Susan Rice was certainly well-qualified to be Secretary of State and it is unfortunate that she was never given the opportunity to present those credentials.  However, she was right to opt out of consideration as it was clear that her candidacy had become politicized.  This is a bad precedent, however, for American foreign policy, that a few Senators would undermine a nomination – and in this case on spurious grounds – even before it was announced.  Given the circumstances, she made the right decision – America cannot afford to have this be a position that is politically divisive and there are also many other equally qualified potential nominees who can serve America with distinction.  For now, I would anticipate that Ambassador Rice will remain in the UN position as her letter to President Obama would suggest.

Kurk Dorsey, Associate Professor of History, University of New Hampshire

I think Susan Rice certainly made the right decision.
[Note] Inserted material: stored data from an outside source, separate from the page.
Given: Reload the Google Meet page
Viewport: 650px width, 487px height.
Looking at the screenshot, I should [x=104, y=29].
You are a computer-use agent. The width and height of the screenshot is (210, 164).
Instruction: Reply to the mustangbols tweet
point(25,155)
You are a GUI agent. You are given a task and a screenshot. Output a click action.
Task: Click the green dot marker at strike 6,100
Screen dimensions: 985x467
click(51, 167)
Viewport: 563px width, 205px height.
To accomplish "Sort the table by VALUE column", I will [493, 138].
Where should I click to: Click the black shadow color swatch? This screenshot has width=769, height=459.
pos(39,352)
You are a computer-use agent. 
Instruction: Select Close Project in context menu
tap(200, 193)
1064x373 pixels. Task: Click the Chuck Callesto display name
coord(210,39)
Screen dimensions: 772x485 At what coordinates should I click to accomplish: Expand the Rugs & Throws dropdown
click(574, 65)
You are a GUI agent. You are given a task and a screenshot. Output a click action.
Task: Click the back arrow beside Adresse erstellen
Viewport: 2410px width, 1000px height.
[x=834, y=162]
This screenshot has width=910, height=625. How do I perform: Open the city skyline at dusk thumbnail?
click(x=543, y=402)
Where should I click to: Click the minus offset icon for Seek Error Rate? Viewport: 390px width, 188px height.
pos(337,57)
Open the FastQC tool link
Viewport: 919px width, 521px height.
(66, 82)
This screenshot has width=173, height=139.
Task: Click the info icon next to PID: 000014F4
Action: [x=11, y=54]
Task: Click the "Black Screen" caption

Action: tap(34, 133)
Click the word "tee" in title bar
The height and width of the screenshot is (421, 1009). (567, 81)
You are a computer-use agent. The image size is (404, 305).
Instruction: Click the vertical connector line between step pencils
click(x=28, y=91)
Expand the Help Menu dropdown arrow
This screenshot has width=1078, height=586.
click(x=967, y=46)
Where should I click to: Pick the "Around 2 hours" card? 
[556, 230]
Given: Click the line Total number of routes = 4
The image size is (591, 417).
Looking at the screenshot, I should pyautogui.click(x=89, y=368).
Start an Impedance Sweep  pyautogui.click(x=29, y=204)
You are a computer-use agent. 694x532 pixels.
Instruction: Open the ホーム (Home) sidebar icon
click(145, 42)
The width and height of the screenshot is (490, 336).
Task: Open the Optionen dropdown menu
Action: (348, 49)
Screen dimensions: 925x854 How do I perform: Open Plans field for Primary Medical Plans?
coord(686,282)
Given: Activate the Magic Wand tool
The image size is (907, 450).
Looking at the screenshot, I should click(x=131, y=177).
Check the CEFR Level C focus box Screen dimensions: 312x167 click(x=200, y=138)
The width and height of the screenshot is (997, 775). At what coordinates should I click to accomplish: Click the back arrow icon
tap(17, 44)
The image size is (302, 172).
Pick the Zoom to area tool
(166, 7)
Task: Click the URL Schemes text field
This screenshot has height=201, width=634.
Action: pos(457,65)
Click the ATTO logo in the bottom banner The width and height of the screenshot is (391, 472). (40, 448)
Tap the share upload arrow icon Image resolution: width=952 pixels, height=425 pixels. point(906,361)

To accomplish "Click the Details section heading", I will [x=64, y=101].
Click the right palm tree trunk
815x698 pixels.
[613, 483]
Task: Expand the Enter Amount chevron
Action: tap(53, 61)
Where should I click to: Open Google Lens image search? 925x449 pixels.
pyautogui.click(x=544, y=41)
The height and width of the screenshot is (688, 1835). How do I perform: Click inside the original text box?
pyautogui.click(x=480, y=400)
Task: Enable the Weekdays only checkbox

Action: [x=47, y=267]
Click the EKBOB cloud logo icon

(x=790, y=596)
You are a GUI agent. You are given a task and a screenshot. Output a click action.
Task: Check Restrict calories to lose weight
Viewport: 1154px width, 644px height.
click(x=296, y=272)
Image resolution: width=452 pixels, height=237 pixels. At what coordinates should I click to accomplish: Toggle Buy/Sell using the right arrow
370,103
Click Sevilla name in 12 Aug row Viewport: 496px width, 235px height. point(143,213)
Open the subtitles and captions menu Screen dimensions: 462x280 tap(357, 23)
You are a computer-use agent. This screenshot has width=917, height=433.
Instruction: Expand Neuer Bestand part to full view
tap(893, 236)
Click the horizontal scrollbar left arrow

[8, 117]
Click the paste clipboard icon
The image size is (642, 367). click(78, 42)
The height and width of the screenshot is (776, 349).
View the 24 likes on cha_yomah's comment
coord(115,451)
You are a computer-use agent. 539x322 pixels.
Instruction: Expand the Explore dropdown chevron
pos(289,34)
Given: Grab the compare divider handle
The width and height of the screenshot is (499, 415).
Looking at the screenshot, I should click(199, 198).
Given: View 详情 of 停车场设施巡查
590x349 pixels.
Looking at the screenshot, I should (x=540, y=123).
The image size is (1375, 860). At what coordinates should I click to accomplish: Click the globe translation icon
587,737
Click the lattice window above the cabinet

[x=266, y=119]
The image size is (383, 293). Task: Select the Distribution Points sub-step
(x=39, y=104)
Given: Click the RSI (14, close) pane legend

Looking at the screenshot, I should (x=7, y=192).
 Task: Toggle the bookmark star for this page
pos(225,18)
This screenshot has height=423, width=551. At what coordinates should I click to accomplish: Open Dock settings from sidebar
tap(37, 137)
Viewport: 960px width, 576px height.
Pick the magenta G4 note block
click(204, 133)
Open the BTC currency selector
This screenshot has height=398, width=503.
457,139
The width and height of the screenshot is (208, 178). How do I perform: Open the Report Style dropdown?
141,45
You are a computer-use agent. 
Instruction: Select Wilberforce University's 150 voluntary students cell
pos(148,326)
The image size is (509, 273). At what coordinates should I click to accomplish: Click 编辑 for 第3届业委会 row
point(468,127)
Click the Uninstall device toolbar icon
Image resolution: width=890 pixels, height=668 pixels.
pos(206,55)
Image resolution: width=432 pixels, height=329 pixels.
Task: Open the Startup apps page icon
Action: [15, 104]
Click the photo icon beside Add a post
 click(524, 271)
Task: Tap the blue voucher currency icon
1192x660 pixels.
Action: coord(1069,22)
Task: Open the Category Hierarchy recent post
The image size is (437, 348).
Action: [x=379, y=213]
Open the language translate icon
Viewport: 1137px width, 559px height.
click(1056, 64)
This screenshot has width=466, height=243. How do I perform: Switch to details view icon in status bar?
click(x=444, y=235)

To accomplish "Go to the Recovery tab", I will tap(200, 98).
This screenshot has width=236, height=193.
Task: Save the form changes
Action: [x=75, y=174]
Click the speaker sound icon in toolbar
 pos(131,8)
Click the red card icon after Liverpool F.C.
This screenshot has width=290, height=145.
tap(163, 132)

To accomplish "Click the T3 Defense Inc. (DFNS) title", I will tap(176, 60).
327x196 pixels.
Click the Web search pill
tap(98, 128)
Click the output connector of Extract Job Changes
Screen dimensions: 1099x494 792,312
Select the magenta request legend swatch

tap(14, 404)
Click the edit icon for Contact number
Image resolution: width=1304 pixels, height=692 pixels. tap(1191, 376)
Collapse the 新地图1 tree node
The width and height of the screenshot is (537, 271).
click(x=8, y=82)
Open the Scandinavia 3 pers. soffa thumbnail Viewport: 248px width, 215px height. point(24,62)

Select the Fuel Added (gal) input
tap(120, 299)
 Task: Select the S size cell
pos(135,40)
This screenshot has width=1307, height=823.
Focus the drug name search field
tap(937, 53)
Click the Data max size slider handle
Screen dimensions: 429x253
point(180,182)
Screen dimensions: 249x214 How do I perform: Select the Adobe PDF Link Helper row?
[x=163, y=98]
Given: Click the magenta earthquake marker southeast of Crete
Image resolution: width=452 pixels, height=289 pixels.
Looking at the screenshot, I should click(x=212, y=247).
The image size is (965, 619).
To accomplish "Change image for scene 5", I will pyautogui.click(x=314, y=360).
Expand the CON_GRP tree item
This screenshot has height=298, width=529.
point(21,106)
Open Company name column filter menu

Republicans have enough seats in the Senate that the confirmation hearings were going to be very contentious, although she probably would have been confirmed eventually. Had she been confirmed, she would have had a contentious relationship with many senators, and that would have caused problems with any initiatives she presented.

At the same time, the fight over her confirmation would have prevented the Obama Administration from advancing its foreign policy agenda. Serving the president meant getting out of the way in this case. There’s no reason to think that she would be a better secretary of state than John Kerry.

I expect that she will stay on at the UN for a while, then resign and return to private life. She has been pretty open about her desire to get back to her family in Washington, D.C.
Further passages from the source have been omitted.